• l’année dernière
Plus de cent personnes se sont réunies, jeudi 11 mai, pour protester contre la destruction de ce morceau de patrimoine de la commune des Hauts-de-Seine. L’occasion pour chacun de faire part de ses souvenirs et de son attachement au bâtiment, dont ils proposent une réhabilitation qui prenne en compte le changement climatique.

Une immense tour de cinquante mètres de haut et des questions en cascade. Faut-il la démolir ? La réhabiliter ? Et à quel prix ? À l’entrée de la ville de Malakoff (Hauts-de-Seine), au sud de Paris, la tour Insee doit être détruite dans les prochains mois pour laisser la place à un nouveau bâtiment, flambant neuf, accueillant les fonctionnaires du ministère de la Santé. C’est le souhait de l’État.

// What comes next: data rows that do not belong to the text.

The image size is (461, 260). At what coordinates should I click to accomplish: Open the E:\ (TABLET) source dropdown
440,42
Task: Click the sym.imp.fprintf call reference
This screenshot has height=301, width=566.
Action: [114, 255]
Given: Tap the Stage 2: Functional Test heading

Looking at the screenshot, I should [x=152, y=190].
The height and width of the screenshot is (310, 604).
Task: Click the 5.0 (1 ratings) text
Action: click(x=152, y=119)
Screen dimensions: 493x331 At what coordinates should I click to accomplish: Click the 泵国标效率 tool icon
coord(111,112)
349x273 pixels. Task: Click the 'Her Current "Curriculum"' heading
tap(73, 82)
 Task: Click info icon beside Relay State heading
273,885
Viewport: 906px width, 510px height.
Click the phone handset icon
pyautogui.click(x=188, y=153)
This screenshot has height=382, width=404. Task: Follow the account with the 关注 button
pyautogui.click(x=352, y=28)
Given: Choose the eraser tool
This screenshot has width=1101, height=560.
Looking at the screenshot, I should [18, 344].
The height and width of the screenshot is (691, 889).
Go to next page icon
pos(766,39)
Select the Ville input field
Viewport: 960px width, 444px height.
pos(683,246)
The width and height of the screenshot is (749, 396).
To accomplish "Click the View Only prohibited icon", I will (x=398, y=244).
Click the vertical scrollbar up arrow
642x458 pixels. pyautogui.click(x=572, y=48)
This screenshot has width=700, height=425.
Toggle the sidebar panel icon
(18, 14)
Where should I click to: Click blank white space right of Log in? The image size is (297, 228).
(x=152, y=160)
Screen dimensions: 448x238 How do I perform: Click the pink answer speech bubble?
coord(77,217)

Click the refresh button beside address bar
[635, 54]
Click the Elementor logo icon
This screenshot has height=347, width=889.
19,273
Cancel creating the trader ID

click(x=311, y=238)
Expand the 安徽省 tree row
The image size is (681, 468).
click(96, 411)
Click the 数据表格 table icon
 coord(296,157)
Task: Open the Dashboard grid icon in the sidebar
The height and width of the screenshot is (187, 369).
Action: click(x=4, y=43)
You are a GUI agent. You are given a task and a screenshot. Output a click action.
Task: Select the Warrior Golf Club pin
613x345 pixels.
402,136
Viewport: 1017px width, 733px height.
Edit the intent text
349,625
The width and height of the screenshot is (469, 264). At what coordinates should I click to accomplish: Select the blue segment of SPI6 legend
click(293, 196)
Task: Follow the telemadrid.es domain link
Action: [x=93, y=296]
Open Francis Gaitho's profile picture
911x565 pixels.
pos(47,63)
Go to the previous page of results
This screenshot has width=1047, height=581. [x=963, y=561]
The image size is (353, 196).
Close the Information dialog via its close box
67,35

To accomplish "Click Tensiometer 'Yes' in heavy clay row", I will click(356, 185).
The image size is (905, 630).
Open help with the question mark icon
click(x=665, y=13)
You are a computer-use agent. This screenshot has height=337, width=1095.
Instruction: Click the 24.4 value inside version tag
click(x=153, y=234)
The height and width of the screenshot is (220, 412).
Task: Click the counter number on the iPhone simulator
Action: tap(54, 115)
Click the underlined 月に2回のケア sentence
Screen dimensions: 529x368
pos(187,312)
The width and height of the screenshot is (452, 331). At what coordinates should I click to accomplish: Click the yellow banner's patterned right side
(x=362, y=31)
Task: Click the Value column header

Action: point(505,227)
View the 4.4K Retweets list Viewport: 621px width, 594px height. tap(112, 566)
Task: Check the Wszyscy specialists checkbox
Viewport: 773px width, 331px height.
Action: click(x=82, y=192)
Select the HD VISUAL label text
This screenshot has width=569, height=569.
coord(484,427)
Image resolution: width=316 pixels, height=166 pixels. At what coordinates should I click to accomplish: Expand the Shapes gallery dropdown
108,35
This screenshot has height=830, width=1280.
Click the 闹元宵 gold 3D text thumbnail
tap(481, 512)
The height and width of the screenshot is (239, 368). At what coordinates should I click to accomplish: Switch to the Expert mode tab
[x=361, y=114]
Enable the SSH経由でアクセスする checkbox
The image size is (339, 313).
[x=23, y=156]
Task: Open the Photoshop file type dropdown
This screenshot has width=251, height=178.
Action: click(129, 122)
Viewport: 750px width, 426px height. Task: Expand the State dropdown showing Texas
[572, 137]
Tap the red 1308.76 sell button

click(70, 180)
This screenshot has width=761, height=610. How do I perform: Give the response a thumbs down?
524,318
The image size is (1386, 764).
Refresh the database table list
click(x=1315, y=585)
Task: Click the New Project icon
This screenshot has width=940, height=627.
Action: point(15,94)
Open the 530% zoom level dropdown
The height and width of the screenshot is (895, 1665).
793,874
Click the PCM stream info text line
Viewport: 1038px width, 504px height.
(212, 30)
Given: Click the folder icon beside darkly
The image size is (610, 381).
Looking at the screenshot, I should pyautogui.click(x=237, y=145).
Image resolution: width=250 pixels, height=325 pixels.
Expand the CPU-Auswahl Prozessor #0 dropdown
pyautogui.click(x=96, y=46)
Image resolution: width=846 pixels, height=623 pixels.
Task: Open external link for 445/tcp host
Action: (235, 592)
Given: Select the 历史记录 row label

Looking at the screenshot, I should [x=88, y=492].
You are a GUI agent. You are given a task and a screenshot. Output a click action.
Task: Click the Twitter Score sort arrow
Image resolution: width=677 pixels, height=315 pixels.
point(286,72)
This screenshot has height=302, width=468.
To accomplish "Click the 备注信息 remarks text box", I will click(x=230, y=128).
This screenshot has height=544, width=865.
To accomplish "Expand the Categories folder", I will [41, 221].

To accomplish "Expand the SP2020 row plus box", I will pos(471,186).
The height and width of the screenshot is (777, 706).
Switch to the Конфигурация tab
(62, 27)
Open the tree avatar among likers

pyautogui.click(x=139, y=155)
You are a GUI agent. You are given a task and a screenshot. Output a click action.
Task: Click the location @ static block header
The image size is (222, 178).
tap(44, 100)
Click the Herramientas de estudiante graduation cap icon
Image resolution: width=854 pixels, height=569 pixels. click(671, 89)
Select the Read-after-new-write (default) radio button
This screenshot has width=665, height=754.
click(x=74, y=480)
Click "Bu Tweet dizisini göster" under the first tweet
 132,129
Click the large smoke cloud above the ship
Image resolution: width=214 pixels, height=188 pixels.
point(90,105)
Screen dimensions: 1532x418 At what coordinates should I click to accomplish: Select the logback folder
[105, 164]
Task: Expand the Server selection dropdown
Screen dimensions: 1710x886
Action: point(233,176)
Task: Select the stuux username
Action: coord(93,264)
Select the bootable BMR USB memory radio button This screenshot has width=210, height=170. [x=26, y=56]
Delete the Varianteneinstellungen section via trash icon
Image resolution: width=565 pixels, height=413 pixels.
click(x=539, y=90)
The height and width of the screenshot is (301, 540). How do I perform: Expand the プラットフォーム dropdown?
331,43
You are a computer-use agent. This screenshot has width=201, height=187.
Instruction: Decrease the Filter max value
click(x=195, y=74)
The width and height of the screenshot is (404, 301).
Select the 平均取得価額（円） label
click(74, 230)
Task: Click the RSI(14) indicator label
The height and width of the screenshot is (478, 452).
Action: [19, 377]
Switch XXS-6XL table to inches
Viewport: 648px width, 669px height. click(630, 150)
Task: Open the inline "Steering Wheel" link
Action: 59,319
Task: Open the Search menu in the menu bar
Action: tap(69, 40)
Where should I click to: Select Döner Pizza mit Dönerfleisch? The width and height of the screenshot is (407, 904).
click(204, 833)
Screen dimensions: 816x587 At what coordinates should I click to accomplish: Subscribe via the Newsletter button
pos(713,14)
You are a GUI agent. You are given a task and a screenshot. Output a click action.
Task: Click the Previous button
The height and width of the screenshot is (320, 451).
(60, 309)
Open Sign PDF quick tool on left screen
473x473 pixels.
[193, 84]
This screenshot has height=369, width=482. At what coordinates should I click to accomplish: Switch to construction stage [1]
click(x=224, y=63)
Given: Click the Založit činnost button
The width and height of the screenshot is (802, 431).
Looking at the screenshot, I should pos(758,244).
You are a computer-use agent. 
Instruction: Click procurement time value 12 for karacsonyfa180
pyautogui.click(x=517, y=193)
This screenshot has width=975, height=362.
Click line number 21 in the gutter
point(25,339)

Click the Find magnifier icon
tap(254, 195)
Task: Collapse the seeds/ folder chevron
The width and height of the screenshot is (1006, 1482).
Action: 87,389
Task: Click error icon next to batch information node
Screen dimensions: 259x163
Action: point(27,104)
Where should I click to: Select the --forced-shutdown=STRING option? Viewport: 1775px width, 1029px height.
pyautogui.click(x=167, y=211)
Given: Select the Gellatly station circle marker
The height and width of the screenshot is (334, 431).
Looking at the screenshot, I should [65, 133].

Mais la municipalité communiste et les habitants ne l’entendent pas de cette oreille, et appellent à restaurer la tour, en s’appuyant sur l’existant, pour en faire un lieu de vie.

Un mois jour pour jour après avoir été reçue par le cabinet du ministre de la Transition écologique, la maire PCF Jacqueline Belhomme appelait à un rassemblement au pied de la tour jeudi 11 mai. Dans une ambiance festive, où les verres de jus de pomme se sont mêlés aux chips, le tout au rythme des chansons de Zaz ou de Mylène Farmer, une centaine de personnes s’est réunie pour dire non à la démolition de la tour. « C’est complètement fou, s’agace Murer, 91 ans. Ils veulent faire ça sans notre accord, en utilisant les deniers publics. Bien sûr ce n’est pas un bijou architectural, mais c’est notre histoire. » Construite au cours des années 1970, la tour Insee a fait les belles heures de la ville de Malakoff. Murer se souvient y avoir travaillé pendant plusieurs années. Il n’en garde que de bons souvenirs. « C’était la bonne époque. Voir cette tour à plat, ça me ferait un pincement au cœur », reconnaît-il.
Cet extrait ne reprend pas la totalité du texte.